The Life and Death of Colonel Blimp

From: Tribune
18 June 1943

The Life and Death of Col. Blimp made me feel like a character from "Itma". I go - I come back! - I like it - I don't like it ! First then, comes the ha'pence of praise before the kicks of criticism.

     It is the best Technicolor yet turned out by any British film. Michael Powell and Emeric Pressburger have done a good job of work, and Hollywood will have to look to its laurels if this goes on. Many of the shots had the quality of beautiful paintings, one, particularly, of a cafe in Berlin, might have come from the brush of Renoir. It was full of sparkling light and gay atmosphere.

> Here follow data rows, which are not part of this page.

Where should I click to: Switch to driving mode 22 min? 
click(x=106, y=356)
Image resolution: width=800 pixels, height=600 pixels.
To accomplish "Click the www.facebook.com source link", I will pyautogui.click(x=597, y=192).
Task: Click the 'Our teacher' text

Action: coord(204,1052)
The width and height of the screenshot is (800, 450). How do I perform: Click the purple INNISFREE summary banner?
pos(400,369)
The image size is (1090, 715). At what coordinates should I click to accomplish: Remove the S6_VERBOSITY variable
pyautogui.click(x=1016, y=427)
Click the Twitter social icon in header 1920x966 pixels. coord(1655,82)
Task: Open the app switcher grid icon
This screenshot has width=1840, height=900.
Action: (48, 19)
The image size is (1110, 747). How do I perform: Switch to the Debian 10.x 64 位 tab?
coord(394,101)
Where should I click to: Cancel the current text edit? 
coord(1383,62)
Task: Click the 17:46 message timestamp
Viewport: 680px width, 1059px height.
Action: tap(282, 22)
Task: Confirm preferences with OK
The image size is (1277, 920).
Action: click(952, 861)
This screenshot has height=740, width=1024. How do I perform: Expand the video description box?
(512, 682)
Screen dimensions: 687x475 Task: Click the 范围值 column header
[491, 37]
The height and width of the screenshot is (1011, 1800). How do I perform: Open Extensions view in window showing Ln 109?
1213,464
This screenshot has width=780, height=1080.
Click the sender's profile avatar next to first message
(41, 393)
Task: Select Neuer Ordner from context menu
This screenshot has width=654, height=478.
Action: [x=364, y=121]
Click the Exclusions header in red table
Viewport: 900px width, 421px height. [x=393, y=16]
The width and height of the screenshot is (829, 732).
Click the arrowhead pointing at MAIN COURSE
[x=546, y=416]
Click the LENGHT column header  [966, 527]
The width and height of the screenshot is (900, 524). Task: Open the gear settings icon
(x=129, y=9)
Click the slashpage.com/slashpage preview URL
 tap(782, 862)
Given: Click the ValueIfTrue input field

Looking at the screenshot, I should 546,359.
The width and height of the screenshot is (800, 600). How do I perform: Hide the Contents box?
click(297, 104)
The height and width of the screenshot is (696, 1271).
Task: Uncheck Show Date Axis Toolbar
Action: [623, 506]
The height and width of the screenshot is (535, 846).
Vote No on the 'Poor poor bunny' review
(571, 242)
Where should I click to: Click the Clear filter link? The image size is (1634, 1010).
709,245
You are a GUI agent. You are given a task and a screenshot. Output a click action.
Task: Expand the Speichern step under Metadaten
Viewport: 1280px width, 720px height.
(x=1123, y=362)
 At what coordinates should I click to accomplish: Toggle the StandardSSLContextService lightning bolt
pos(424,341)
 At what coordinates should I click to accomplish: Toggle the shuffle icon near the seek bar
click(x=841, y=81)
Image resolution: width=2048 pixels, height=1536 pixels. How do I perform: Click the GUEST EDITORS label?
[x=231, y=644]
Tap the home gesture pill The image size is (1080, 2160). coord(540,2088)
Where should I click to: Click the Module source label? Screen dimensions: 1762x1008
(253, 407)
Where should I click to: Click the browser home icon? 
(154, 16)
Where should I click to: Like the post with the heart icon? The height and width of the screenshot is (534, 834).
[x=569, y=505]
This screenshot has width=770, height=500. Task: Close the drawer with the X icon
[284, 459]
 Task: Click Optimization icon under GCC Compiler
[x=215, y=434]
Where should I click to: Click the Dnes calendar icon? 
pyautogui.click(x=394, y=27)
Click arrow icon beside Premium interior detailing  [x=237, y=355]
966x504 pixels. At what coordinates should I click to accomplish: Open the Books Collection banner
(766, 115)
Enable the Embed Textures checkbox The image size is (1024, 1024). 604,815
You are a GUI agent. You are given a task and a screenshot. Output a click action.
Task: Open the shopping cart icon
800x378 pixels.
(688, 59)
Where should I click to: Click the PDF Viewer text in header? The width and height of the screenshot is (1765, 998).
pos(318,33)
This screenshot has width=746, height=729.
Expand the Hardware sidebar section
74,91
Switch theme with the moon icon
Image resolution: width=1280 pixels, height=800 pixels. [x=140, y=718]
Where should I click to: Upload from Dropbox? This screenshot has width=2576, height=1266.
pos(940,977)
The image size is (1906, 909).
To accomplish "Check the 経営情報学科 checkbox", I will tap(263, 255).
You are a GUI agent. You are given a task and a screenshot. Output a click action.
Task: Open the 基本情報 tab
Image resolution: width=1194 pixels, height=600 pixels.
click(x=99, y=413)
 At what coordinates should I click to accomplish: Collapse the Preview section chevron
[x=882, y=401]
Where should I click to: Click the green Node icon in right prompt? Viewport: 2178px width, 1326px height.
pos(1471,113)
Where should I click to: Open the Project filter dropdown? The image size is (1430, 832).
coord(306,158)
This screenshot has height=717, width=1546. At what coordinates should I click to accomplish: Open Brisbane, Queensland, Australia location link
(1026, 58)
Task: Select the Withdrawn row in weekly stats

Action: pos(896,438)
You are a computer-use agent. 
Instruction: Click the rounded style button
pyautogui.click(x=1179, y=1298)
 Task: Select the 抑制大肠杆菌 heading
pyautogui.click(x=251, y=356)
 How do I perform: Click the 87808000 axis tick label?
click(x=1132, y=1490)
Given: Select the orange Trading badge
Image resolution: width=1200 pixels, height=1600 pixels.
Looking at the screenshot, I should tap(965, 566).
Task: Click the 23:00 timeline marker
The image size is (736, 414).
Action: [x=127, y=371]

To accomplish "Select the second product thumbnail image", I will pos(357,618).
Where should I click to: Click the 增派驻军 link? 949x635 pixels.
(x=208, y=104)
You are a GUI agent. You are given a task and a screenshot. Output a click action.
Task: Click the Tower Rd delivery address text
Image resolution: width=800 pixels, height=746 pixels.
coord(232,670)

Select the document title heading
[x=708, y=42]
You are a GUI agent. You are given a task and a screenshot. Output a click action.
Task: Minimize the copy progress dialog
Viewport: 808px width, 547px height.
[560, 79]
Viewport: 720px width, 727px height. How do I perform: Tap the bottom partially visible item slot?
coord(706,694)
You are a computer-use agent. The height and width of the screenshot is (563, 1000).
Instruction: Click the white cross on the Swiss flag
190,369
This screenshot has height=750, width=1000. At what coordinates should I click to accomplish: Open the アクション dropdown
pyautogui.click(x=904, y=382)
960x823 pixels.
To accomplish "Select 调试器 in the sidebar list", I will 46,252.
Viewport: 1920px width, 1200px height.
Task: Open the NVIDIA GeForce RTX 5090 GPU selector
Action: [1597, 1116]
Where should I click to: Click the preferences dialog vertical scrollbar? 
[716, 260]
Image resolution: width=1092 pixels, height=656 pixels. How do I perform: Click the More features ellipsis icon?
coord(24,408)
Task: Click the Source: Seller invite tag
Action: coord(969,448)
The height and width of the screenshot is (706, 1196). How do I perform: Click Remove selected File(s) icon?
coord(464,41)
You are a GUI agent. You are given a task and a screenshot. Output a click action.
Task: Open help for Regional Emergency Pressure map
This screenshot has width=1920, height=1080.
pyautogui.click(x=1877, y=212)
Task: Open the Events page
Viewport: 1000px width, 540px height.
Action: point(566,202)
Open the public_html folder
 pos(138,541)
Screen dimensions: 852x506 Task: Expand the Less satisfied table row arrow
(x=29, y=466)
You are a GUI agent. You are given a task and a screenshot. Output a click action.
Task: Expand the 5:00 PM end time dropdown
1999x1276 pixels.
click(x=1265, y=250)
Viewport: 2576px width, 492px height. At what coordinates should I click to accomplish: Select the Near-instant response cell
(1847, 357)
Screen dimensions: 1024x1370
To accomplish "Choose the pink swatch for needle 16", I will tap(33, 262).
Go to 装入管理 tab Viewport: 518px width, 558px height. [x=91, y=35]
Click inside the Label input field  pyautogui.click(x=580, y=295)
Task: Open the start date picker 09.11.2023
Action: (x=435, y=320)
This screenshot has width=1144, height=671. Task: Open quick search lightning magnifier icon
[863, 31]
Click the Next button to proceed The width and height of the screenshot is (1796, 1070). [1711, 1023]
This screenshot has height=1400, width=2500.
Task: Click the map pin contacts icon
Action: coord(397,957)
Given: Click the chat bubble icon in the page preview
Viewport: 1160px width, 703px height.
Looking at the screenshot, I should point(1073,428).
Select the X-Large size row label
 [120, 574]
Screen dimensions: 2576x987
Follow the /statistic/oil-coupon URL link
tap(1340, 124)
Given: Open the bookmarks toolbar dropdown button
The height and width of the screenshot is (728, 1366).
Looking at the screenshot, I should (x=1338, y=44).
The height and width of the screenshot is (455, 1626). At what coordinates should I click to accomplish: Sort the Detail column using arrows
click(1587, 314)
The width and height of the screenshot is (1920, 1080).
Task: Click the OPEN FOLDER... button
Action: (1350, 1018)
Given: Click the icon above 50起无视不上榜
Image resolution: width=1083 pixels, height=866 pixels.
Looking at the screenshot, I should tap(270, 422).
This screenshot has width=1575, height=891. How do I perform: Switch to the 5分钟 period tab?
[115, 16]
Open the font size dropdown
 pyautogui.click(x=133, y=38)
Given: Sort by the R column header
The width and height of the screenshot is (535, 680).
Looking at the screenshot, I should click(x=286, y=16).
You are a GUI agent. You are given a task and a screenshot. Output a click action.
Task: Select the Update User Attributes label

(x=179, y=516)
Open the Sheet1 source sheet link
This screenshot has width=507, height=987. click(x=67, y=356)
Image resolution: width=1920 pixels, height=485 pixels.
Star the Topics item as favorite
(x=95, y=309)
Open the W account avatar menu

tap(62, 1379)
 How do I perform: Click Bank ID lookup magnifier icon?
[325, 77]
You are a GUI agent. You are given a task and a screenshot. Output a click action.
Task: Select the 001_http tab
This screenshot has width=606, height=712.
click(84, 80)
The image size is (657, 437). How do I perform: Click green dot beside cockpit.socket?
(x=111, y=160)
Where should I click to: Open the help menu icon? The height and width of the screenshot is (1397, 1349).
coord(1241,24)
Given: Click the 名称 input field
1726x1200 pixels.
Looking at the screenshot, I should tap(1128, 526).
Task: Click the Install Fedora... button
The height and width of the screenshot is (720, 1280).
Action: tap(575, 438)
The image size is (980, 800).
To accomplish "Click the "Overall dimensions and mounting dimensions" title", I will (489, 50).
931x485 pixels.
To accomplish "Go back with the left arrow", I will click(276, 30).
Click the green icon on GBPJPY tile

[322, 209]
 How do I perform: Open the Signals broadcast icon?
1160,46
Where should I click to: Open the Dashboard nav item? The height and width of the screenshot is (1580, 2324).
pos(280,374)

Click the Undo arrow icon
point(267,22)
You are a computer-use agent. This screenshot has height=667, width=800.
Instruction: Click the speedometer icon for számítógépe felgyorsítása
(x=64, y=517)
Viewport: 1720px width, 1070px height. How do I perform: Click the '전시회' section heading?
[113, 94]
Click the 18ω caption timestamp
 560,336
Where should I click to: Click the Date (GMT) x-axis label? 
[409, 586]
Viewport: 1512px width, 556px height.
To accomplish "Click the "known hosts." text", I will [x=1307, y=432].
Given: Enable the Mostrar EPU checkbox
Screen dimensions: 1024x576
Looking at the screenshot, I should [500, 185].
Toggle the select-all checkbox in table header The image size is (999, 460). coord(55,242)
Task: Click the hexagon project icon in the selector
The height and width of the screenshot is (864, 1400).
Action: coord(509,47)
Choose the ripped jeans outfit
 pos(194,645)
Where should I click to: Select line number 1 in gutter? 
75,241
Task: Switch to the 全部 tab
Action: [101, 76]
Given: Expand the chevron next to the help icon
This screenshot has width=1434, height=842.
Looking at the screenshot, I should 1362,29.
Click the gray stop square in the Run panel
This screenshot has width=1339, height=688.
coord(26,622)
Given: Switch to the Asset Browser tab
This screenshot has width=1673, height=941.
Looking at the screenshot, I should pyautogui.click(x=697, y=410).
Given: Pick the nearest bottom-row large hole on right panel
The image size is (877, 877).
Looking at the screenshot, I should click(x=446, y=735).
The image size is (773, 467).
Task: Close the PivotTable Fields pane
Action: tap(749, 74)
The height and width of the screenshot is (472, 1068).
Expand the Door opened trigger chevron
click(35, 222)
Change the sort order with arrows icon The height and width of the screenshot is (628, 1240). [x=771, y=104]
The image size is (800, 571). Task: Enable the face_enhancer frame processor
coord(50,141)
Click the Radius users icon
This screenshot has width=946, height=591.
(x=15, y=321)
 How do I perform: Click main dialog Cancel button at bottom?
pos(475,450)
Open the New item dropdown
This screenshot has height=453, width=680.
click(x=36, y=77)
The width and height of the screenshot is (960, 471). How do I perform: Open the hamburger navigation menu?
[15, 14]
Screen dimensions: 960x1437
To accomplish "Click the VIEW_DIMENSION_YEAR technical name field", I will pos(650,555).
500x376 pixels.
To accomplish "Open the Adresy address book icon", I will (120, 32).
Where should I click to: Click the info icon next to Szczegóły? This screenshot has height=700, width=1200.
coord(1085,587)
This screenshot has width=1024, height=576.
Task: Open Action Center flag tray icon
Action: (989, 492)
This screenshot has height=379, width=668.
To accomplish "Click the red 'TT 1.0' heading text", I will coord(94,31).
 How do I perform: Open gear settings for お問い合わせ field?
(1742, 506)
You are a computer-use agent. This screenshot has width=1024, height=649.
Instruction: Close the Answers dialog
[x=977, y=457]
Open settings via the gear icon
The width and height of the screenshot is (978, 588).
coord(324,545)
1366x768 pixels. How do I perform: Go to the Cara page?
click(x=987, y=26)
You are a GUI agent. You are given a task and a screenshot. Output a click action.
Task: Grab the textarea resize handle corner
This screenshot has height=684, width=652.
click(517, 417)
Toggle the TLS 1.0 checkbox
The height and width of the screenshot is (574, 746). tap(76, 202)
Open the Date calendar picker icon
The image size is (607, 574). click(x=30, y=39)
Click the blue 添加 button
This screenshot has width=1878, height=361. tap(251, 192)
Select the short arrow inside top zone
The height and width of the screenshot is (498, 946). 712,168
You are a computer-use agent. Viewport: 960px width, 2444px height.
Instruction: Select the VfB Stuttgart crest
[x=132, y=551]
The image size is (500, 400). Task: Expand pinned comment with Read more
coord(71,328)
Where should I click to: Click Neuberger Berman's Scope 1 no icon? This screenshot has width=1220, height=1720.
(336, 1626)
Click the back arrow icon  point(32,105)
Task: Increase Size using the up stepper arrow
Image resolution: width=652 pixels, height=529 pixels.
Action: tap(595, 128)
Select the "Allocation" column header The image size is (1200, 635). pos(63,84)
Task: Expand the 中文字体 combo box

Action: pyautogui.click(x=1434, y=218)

     It is excellent entertainment, despite its long-drawn-out story of the Colonel's indiscretion in Berlin as a young officer fresh from the Boer war, right down through the trench warfare in the last war to his War Office appointment in this war. Roger Livesey's performance, as Blimp, is as good, and better, than anything we have seen on the screen for a long time. It can, without exaggeration, be called a classic piece of acting, on either stage or screen. No-one could have been better, and everyone concerned owes him gratitude, for if he had been a flop no Technicolor, nor patriotic intentions could have saved the piece. Anton Walbrook, too, was excellent as an Uhlan officer. It was not his fault, but that of the author of the story, when he turned into a refugee intellectual at the end of the film, and cluttered up the place with long meanderings. Deborah Kerr as the three women in the Colonel's life knocks spots off all the glamour girls that ever came from Hollywood. It would have to be a bad film, indeed, that obscured her shining brilliance and her sure knowledge of what she is doing. She has been an asset to the British screen ever since she stepped on to her first set.

     Now for the kicks. It is too long, and I don't care if it did cost twenty-five million pounds (or something like that), that's nothing to do with the point. A short film costing tuppence might knock it sideways. It is too long, moreover, because no-one decided exactly what they wanted to say with it! I don't know now, and I have thought about it hard, whether the point was that Old Blimp was a jolly good sort and ought to have been given a good job in this war, or that he was a feeble old buffer but SWEET, and good enough for the Home Guard. After all, the H.G. is not a dustbin. Or even whether David Low needs counteracting, and we can now realise that Old Blimp is a DAMN GOOD SORT and feudal England not so bad. Or Tories are really gentlemen and sound at bottom! You can pay your money and take your choice. And all that is a grave fault in a propaganda picture, which is what "Blimp" is, or supposed to be.

     Worth seeing, though, if only those advertising blokes would stop screaming their heads off -"All entertainment will be judged by it", they sob hysterically, till we long to choke them or determine NEVER to see it.